The message Lambda handles two tasks — controlled via the action field in the JSON body:

getHistory — load message history:

if action == "getHistory":
    result = messages.query(
        KeyConditionExpression=Key("postSlug").eq(post_slug),
        ScanIndexForward=True,
        Limit=50,
    )
    api_client.post_to_connection(
        ConnectionId=connection_id,
        Data=json.dumps({"type": "history", "messages": result["Items"]}).encode(),
    )

sendMessage — save and broadcast a message:

messages.put_item(Item=message)

all_connections = connections.scan(
    FilterExpression=Attr("postSlug").eq(post_slug)
)

for conn in all_connections["Items"]:
    try:
        api_client.post_to_connection(ConnectionId=conn["connectionId"], Data=payload)
    except api_client.exceptions.GoneException:
        stale.append(conn["connectionId"])

post_to_connection sends a message to a specific connection. API Gateway handles the routing. If a connection no longer exists (browser closed, TTL not yet triggered), a GoneException is returned — the entry is then deleted from the table.

Why Send getHistory Explicitly?

An earlier version loaded and pushed the history directly inside the $connect handler. That didn’t work: the $connect handler runs before the WebSocket connection is fully established on the client side. The message was sent but never received.

The fix: the client sends a getHistory request itself after onopen. This guarantees the connection is ready.

ws.onopen = function () {
  ws.send(JSON.stringify({ action: "getHistory", postSlug: POST_SLUG }));
};

The SAM Template

RouteSelectionExpression: "$request.body.action" — this tells API Gateway to select the route based on the action field in the JSON body. $connect and $disconnect are system routes; all other messages land on $default.

ChatWebSocketApi:
  Type: AWS::ApiGatewayV2::Api
  Properties:
    ProtocolType: WEBSOCKET
    RouteSelectionExpression: "$request.body.action"

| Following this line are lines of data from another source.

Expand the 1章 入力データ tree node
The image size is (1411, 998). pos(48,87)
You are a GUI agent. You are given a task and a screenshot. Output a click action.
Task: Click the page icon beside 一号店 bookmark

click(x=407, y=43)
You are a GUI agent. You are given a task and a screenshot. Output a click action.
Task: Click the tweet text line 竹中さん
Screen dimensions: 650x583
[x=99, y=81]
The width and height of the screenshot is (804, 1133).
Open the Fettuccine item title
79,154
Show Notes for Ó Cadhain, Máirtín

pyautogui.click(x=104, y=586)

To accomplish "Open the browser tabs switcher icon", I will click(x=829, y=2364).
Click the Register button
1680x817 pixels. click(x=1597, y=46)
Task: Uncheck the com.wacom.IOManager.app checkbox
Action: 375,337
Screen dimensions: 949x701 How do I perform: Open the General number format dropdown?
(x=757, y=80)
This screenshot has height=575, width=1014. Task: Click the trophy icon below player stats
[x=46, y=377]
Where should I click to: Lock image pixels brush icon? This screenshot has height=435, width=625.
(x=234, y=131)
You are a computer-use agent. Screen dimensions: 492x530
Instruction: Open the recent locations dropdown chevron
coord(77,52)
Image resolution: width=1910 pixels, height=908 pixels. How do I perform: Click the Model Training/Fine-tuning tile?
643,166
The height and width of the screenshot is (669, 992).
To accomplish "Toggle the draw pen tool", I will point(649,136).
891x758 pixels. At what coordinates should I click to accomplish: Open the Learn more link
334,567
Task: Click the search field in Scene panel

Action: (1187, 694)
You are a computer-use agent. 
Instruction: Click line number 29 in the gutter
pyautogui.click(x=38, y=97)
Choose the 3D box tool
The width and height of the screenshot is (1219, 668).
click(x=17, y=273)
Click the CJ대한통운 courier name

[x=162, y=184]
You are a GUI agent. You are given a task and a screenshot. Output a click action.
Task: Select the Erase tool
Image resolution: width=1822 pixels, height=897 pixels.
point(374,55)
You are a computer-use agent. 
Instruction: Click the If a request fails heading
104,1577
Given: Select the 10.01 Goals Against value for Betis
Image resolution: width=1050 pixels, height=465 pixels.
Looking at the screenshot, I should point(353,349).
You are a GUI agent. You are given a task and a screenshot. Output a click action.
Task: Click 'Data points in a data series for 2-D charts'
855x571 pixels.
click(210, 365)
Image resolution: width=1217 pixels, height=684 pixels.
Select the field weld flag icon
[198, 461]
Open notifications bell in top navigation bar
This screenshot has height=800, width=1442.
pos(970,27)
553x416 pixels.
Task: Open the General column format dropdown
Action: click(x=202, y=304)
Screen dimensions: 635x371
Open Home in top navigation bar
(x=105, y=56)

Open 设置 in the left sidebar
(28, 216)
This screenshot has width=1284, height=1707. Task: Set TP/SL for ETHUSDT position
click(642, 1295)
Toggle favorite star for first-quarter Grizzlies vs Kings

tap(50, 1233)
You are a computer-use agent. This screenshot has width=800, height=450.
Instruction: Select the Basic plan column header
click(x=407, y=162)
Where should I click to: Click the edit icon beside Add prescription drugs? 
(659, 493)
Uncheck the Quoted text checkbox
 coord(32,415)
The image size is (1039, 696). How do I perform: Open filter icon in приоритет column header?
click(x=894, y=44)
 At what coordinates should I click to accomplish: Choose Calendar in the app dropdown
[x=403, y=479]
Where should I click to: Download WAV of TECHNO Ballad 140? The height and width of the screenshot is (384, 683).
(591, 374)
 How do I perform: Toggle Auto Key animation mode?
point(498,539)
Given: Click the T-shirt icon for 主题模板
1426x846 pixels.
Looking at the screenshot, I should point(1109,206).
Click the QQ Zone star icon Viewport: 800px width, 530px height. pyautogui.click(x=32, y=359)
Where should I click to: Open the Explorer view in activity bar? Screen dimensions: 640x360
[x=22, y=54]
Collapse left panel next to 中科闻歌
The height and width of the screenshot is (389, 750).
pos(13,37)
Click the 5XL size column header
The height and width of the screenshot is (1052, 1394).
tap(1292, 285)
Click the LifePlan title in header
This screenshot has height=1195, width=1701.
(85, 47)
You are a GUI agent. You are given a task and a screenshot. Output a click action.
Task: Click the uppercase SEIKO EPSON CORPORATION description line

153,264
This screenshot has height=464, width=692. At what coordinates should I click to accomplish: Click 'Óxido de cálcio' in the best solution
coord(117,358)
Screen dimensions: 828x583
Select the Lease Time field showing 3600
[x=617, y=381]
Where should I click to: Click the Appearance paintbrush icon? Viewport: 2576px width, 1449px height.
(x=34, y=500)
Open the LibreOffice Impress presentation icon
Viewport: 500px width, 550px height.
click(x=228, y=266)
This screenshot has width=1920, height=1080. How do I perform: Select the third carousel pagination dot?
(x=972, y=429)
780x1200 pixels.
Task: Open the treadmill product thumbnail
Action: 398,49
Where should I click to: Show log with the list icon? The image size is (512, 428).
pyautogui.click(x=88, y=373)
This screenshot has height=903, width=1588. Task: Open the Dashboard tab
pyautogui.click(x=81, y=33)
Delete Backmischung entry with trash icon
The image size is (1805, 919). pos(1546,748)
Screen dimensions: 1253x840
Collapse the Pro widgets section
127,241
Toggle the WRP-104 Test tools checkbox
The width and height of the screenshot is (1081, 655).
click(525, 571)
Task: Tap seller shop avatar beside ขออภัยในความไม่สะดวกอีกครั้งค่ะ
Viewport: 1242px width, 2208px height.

For each route: one integration (Lambda ARN), one route resource, one Lambda permission.

IAM

Three functions, three different permission sets:

FunctionDynamoDBAPI Gateway
connectPutItem (connections)
disconnectDeleteItem (connections)
messagePutItem, Scan, DeleteItem (connections) + PutItem, Query (messages)execute-api:ManageConnections

The message Lambda needs ManageConnections to call post_to_connection. Without this permission, every outbound WebSocket message fails.

The Hugo Shortcode

var ws = new WebSocket(WS_URL + "?postSlug=" + encodeURIComponent(POST_SLUG));

ws.onopen = function () {
  ws.send(JSON.stringify({ action: "getHistory", postSlug: POST_SLUG }));
};

ws.onclose = function () {
  setTimeout(connect, 3000);
};

POST_SLUG is set by Hugo at build time: {{ .Page.File.Dir | path.Base }}. This gives every blog post its own chat channel — with no manual configuration.

On connection loss, the client automatically reconnects after 3 seconds.